Hence it’s no accident the Post-Modern fixation on consumer goods and epehemeral human objects: Post-Modernist art is busy creating precisely such objects of planned obsolescence, whether the artist making them is aware of it (Duchamp) or not (Toulouse-Lautrec). The only difference is, those consumer goods embody a practical, near-term utility, whereas self-consciously Post-Modern works (such as Duchamp’s) only hold artistic pretentions. 

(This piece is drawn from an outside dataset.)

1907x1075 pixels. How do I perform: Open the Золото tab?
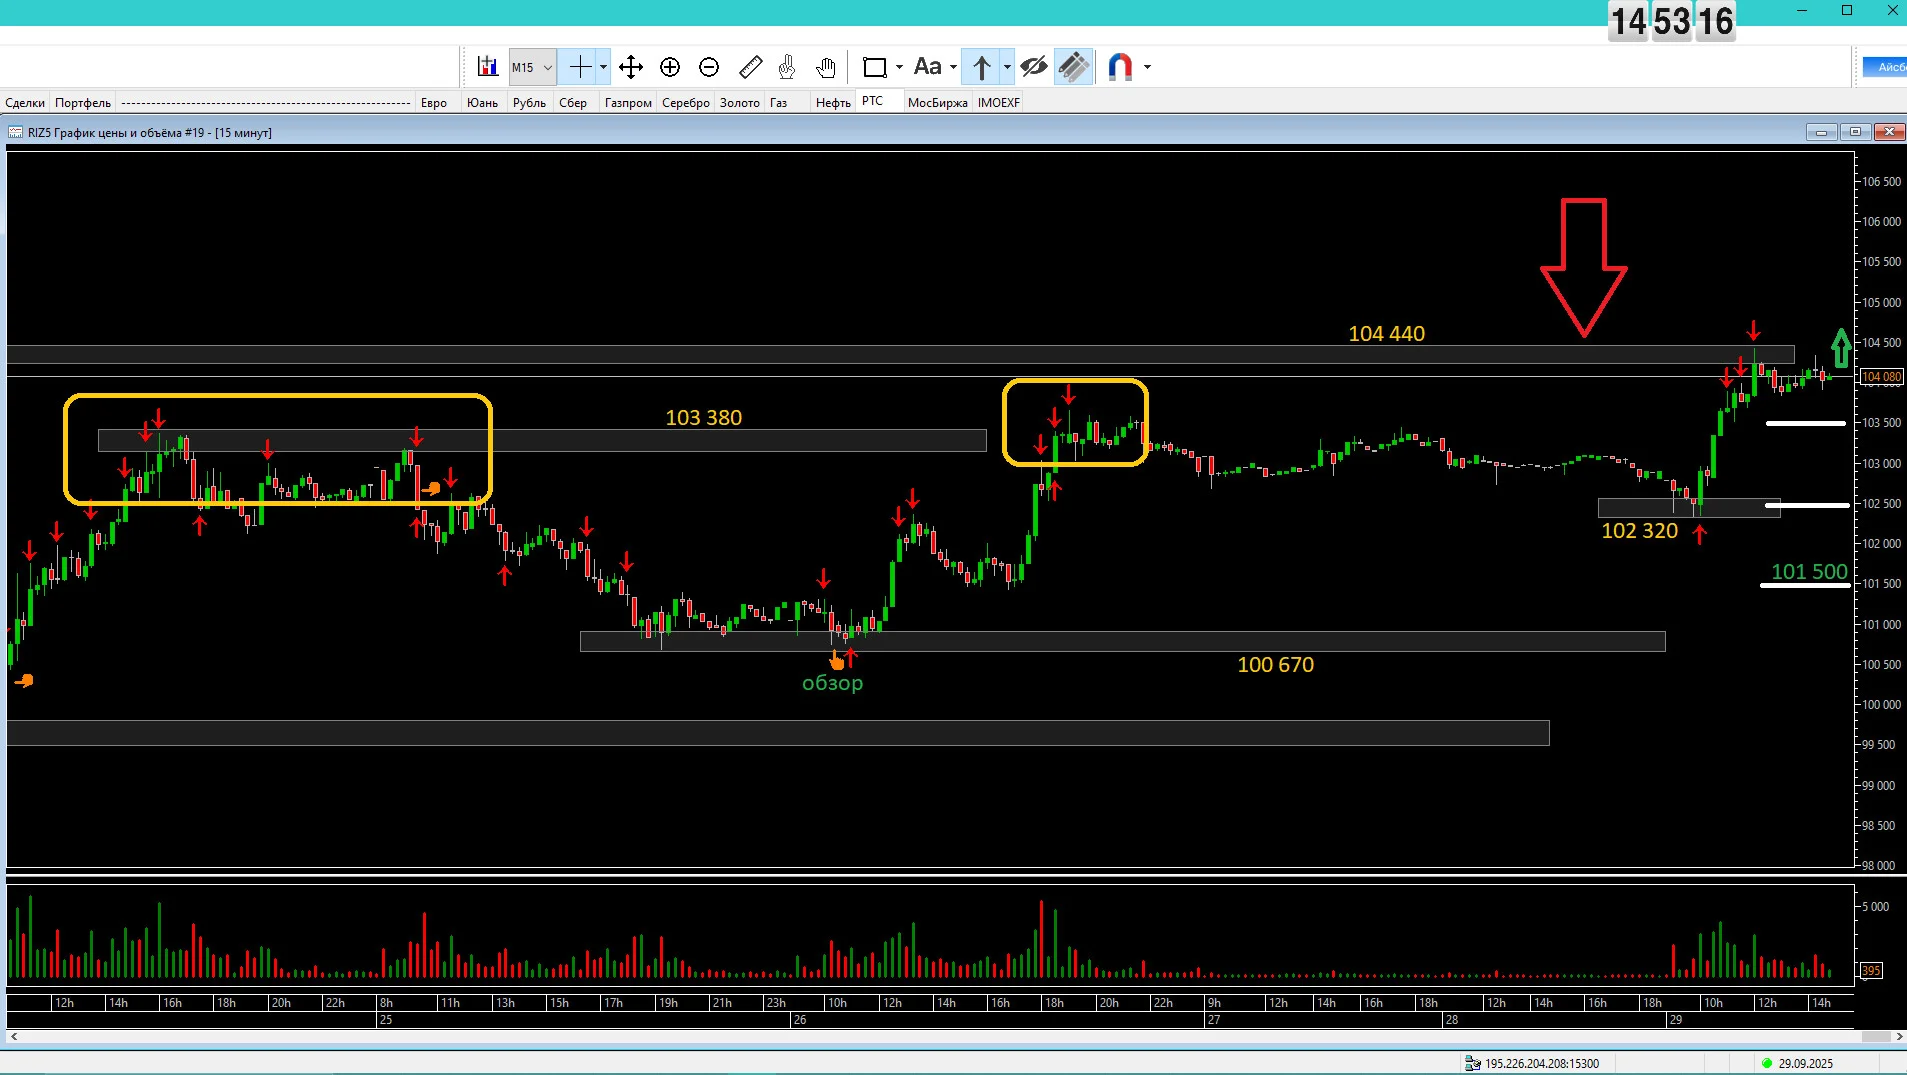point(740,102)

That’s why so much of Modernism and Post-Modernism is so cold and dreary: Neither appeals to human emotions—they appeal to the artist’s vanity. They are both, at bottom, aesthetics of the artistic narcissistic. That’s why they are “difficult”—they are exercises in self-indulgence, that often deliberately (and rather meanly) belittle its audience. 
  
Such works are a thin gruel, for people hoping to find nourishment from art: That the best artistics talents of the last century were directed by such awful aesthetics gives an indication of what was squandered. So much of this work can be admired, but not loved. Experienced, but not enjoyed. 
  
Most of all, as tools to understand the reality around us, they fail. Because their principle aim is not to help others understand reality—it is so that the artist can indulge in his own subjective reality, and force his audience to go on the same ride. 
  
This art is ultimately doomed: It is the ex uno plures, e pluribus casus (out of one many, out of many downfall) fallacy I am exploring in The Green of the Republic and the other two parts of United States. Such atomization into private little universes cannot long continue—art that appeals only to the artist and academics is doomed. 
  
So what will come next? What sort of art will come after Post-Modernism? What will be post Post-Modernism?
  
I can speak for myself—for my own aesthetic: I call it neohumanism
  
The idea of neohumanist art as I am practicing it is art that helps human beings understand the common reality around us all. (I'm aware of the epistemic issues this statement raises; I have an epistemology that covers these issues, which I will discuss at a later date.)
  
In order to help human beings understand and experience the common reality, neohumanist art as I practice it elicits a specific, deliberate, predictable reaction from my audience. I do this by using craft (so as to elicit the specific reaction), and by referring only to those things which are universal to all human beings (so that I need not worry that my audience does or does not know extraneous information). 
  
Therefore, in neohumanism, all references to information outside the scope of the work—which my audience would not necessarily know or even be aware of—is either purged from the work, or explained fully within the work. 
  
This guarantees that neohumanist art is portable—it depends on nothing but itself, reality, and human nature for comprehension. 
  
The ideal of neohumanism is to create a specific work of art that elicits the exact same reaction in every human being who has ever lived, regardless of their circumstances, history, sex, age, whatever. 
  
In other words, perfect communication
  
Of course, nothing perfect is possible—perfect communication is an ideal. Yet in the search for this ideal, great things can be achieved.